Although respondent now argues that habeas corpus relief was unavailable because petitioner could have appealed Family Court’s contempt order, the record does not reflect that this argument was made to Supreme Court. Accordingly, the argument is unpreserved. Were we to consider it in the interest of justice, we would find that petitioner was not required to first pursue an appeal, and she could utilize the writ to seek immediate release because she alleged the deprivation of an absolute and fundamental right (see Family Ct Act § 262 [a] [vi]; People ex rel. Lobenthal v Koehler, 129 AD2d 28, 31 [1987]).
As we have often noted, when a party is not fully informed of the statutory rights to be represented by counsel, to seek an adjournment to consult with counsel and to have counsel provided if he or she cannot afford to retain counsel, the resulting adjudication cannot result in incarceration (see Matter of Brunette v Bibeau, 18 AD3d 927, 929 [2005]; Matter of Williams-Foreman v Crandell, 306 AD2d 570, 571 [2003]). Further, Family Court is obligated to conduct an “in depth inquiry to ascertain that the [party’s] decision to proceed [without counsel] was knowingly, intelligently and voluntarily made” (Matter of Lee v Stark, 1 AD3d 815, 816 [2003]; see Matter of Anderson v Hailey, 13 AD3d 911, 912 [2004]).

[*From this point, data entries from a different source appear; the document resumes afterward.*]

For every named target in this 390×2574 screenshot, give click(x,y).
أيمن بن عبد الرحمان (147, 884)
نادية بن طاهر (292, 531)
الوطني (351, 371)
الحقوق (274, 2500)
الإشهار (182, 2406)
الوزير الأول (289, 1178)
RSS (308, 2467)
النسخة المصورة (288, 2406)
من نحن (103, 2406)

At the first appearance, the Support Magistrate advised petitioner only that she was entitled to be represented by an attorney and might be eligible for representation by the Public Defender’s office. Petitioner was then told that she had to apply for such representation within two weeks, even though the hearing date was set for nearly four months later. Although petitioner stated that she intended to apply, she did not do so, and she did not appear at the evidentiary hearing because she *919believed that Timothy Foote had agreed in a related custody proceeding not to pursue the support violation. Upon petitioner’s default, the Support Magistrate found her in contempt and recommended incarceration. Two weeks later, at the confirmation hearing, petitioner appeared and voiced her wish not to proceed without counsel. Despite its obligation to address the issue of representation and rectify any deficiencies (see Matter of Wilder v Bufe, 25 AD3d 827, 828 [2006]), Family Court merely told petitioner that her request was “too late” and ordered her incarcerated unless she paid the full child support arrears of $4,488. Thus, in addition to failing to assure that petitioner had been properly advised of her right to assigned counsel, Family Court denied her that right when she attempted to exercise it at the confirmation hearing (see Matter of Brunette v Bibeau, supra at 929). Moreover, nothing in the record before us can be read to constitute a knowing and intelligent waiver of petitioner’s rights at either her first appearance or the confirmation hearing (see Matter of Wilder v Bufe, supra at 828-829). Accordingly, Supreme Court properly granted the writ.
Mercure, J.P., Crew III, Peters and Kane, JJ., concur. Ordered that the order is affirmed, without costs.